On our last sunrise safari, the ranger announced a tracker had spotted large male lion prints, a rare occurrence in a reserve of mostly female lions. We could all feel the sense of excitement as we set out in search; en route, they exchanged hand signals, then dismounted and set out on foot — the ranger with his rifle; the scout with his panga (a long, machete-like knife). They found the flattened trail leading away from a warthog burrow; it was the sure sign a lion had dragged away a carcass; the men followed the sandy path, tracking the paw prints to a grassy field where the lion was resting while we waited in the Land Cruiser and watched.

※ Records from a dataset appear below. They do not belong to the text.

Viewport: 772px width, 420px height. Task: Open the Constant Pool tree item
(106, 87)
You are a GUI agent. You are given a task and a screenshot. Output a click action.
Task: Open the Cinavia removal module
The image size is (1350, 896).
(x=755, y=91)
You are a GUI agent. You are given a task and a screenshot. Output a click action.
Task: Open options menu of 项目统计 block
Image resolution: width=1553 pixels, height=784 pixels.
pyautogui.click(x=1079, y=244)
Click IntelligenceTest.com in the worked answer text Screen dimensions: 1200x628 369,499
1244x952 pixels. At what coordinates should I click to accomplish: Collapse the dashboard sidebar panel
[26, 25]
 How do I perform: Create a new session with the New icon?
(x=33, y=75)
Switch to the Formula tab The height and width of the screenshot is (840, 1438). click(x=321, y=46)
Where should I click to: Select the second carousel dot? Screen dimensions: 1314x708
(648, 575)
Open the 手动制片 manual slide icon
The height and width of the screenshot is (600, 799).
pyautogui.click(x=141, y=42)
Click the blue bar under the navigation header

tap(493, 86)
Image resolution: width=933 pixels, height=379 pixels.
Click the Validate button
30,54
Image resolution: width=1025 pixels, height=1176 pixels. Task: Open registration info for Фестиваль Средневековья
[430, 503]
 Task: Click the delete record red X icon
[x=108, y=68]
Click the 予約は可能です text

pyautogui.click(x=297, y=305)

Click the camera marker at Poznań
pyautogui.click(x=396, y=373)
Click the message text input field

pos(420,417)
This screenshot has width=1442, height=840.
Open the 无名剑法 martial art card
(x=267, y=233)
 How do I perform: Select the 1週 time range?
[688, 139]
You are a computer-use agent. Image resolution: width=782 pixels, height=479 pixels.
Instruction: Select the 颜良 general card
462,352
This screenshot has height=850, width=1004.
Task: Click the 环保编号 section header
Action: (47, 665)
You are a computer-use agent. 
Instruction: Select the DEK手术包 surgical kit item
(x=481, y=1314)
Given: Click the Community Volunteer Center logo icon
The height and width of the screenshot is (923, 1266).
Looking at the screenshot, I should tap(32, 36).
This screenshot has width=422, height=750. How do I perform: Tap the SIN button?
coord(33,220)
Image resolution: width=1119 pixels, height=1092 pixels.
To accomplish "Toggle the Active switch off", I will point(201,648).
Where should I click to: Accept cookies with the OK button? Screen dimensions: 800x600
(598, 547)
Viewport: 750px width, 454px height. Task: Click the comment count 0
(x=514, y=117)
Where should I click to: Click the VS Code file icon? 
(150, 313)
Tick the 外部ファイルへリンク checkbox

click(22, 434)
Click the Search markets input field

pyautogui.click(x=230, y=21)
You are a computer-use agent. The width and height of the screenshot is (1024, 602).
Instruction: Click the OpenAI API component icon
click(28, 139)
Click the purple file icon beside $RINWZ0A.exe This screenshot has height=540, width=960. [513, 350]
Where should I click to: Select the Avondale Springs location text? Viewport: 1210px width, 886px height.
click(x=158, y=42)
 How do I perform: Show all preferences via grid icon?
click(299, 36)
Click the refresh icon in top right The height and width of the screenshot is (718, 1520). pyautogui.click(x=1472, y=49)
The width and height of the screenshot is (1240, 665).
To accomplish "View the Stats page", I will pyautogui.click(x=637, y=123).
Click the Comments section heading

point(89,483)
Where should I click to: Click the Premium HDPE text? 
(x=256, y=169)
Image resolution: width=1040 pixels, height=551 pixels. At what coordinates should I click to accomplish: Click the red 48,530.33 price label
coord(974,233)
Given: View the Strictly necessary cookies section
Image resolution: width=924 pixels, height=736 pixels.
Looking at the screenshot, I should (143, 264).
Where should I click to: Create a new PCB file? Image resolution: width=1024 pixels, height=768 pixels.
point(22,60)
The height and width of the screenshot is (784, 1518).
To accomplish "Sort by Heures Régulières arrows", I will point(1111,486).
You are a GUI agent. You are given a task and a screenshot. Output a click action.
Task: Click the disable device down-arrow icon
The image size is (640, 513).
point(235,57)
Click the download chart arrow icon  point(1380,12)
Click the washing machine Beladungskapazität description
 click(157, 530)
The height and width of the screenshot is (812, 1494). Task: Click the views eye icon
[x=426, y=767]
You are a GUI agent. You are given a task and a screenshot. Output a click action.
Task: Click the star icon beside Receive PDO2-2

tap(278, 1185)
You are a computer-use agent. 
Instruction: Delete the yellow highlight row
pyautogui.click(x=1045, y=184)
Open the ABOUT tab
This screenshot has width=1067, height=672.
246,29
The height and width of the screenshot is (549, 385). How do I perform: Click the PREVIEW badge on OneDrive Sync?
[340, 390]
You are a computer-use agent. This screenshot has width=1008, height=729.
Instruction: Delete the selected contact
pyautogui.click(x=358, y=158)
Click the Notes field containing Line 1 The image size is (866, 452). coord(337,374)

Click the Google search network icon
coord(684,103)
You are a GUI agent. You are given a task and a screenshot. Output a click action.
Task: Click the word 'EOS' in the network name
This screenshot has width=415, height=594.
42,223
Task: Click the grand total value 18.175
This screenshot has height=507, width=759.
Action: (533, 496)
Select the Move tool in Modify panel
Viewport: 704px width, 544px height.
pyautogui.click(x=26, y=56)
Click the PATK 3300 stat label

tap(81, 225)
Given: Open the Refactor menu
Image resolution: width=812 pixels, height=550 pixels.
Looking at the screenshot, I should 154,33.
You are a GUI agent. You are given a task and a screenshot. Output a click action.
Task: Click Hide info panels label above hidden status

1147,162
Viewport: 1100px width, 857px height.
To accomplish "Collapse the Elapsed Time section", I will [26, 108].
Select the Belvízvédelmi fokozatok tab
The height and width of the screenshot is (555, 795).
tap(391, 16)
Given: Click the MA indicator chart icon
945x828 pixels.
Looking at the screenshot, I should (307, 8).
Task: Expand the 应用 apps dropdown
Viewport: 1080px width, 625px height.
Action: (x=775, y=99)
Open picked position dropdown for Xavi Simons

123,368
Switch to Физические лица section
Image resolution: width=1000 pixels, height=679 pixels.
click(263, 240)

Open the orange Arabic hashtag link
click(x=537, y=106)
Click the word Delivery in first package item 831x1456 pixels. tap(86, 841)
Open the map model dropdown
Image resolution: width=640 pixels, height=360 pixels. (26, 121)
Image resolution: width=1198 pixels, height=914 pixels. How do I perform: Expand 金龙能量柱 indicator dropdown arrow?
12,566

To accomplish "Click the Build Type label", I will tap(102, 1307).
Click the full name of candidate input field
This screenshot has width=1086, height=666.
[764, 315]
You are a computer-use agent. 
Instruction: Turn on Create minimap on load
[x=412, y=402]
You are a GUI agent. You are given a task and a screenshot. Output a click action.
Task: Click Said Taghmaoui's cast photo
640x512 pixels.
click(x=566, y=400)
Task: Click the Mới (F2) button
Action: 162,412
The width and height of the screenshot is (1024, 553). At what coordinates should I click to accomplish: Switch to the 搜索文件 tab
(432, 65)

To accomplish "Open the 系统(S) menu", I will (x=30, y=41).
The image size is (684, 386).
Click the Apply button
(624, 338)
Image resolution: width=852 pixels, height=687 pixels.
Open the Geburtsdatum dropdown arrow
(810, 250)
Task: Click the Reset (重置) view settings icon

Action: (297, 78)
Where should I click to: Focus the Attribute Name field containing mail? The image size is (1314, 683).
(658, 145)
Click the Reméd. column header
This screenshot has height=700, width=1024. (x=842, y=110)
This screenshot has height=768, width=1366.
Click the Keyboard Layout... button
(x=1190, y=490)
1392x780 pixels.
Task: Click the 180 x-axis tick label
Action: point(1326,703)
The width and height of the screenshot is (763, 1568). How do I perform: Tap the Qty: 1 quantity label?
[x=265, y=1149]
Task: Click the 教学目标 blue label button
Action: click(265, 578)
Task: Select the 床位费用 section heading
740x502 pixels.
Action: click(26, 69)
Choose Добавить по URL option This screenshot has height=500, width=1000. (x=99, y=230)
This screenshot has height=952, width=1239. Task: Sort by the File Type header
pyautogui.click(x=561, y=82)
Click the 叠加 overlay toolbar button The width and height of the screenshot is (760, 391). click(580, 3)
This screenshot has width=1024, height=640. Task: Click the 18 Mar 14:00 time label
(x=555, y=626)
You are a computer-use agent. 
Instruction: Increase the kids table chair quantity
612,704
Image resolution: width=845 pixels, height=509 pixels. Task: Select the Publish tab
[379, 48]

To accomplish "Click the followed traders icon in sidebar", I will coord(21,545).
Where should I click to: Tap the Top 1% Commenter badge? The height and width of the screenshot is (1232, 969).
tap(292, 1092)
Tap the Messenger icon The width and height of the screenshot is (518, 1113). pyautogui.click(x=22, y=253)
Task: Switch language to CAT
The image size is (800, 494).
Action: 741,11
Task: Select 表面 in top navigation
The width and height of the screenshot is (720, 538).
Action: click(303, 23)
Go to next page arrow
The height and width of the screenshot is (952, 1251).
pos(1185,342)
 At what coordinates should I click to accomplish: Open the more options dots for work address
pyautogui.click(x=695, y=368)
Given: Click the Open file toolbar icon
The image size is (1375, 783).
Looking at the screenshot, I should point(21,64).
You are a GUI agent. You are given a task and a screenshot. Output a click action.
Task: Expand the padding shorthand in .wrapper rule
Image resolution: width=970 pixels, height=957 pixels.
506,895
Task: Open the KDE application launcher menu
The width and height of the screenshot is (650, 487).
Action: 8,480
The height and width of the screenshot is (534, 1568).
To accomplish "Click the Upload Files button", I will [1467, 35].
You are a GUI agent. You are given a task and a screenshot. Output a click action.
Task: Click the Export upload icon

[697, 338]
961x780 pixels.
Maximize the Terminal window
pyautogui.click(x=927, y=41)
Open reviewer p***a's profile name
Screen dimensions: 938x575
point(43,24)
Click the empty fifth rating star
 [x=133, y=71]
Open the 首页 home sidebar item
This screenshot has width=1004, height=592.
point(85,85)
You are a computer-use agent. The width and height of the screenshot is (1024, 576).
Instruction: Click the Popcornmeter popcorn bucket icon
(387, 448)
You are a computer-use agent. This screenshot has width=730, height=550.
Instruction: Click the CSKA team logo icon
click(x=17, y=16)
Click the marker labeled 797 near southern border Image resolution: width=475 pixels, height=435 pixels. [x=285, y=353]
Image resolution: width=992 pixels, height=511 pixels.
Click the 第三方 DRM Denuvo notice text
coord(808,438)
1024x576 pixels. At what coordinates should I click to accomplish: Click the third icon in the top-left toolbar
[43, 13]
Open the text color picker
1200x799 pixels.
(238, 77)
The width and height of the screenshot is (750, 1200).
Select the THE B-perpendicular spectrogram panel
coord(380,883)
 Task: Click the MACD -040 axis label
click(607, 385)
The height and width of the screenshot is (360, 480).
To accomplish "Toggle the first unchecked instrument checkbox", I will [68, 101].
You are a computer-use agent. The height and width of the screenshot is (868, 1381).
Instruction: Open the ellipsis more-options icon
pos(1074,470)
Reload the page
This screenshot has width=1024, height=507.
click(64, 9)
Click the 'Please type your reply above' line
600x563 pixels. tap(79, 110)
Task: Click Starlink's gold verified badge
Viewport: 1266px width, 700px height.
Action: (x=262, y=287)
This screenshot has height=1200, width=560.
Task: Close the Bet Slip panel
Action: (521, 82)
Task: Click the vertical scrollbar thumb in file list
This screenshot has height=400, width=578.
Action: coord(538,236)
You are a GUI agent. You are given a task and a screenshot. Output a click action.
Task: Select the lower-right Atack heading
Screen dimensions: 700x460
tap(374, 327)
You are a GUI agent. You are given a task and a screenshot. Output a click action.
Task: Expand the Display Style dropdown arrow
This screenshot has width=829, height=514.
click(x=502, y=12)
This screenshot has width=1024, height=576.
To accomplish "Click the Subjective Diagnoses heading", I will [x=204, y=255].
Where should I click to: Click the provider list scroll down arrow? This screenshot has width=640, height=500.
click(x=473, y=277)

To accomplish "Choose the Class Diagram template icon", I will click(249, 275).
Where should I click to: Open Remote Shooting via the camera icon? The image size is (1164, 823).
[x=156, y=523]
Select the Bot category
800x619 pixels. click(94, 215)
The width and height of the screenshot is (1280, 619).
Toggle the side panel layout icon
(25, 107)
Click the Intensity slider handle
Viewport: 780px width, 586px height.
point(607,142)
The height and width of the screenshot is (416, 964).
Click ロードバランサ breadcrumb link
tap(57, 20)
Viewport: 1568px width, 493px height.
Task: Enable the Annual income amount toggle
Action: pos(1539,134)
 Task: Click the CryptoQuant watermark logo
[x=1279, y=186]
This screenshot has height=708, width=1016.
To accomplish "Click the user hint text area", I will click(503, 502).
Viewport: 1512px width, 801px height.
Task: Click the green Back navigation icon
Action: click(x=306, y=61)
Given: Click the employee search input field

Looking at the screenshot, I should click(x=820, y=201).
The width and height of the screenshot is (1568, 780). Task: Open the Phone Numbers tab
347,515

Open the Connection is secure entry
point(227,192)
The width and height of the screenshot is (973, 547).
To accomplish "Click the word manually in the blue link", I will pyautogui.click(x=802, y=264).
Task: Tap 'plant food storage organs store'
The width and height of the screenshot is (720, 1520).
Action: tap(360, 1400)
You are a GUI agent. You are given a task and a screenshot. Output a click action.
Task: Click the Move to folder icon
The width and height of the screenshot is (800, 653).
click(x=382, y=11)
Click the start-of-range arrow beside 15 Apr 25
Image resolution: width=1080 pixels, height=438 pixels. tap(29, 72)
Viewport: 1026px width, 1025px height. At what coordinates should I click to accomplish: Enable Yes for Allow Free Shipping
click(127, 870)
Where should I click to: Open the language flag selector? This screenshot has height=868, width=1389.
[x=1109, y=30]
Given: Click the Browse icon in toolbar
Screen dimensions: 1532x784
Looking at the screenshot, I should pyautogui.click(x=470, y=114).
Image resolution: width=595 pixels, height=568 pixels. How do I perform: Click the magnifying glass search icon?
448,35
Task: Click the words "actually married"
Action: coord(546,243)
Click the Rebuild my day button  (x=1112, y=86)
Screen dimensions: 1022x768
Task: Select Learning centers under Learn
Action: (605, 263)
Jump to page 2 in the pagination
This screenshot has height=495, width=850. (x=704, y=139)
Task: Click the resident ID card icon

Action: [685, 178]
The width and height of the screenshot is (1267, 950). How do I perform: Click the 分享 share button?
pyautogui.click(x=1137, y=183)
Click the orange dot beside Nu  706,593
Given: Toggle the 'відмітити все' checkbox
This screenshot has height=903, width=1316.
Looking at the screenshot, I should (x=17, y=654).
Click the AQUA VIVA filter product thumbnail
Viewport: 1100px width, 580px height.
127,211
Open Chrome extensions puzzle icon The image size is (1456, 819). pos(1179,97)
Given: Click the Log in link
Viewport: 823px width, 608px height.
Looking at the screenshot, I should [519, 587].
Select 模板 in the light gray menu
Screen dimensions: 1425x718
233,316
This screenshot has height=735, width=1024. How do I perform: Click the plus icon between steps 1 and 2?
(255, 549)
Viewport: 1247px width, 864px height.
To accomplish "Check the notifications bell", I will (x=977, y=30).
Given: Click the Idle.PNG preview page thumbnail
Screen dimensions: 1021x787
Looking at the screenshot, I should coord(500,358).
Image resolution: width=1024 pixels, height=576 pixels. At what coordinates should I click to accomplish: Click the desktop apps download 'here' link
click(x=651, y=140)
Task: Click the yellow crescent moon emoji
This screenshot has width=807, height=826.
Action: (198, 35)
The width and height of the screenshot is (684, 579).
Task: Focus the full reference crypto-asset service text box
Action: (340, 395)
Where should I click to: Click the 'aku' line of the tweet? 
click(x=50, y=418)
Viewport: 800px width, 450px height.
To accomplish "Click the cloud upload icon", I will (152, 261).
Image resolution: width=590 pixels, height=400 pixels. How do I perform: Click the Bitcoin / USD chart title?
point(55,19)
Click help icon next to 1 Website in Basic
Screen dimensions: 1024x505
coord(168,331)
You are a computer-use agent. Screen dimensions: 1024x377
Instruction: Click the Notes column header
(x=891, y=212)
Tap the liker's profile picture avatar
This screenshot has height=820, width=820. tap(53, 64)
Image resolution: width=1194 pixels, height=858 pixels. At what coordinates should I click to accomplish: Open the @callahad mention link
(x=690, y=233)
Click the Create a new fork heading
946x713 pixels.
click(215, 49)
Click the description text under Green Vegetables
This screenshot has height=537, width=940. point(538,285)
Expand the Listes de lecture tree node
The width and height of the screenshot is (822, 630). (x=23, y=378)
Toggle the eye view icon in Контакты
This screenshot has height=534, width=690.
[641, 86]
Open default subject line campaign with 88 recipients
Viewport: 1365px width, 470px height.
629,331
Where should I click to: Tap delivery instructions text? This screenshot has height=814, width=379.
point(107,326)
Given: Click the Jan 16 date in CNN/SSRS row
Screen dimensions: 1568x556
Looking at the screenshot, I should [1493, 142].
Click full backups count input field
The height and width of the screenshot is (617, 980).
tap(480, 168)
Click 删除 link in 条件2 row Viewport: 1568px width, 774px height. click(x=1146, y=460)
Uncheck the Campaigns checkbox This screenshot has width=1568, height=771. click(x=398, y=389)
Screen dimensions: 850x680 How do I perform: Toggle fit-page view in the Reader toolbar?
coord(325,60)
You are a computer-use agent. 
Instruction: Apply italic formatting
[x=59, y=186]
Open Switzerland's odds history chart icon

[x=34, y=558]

Finally, they rushed back, eager to show us the lion, and the naturalist revealed, “We have to hurry, soon the sun will warm the lion and he will move into the shade; we might never find him, again.” He gunned the Toyota through the bush over dead trees and rocks. “Duck for the branch!” Move to the left! Hang on!” Within moments, we were stopped, just 15 (maybe 20) feet from the drowsy lion lounging in the tall grass, the carcass in the nearby brush. He looked up at us from time to time, until his eyes drooped and he dropped his head for a nap.
Travel is mind altering. Places you previously didn’t know existed leave indelible impressions. People who you’ve just met soon matter. (Years later, you can reconnect, as if you saw them yesterday.) Spending time with folks devoted to caring for the land and the wildlife makes their efforts more tangible and important.
What better gift can we give our children?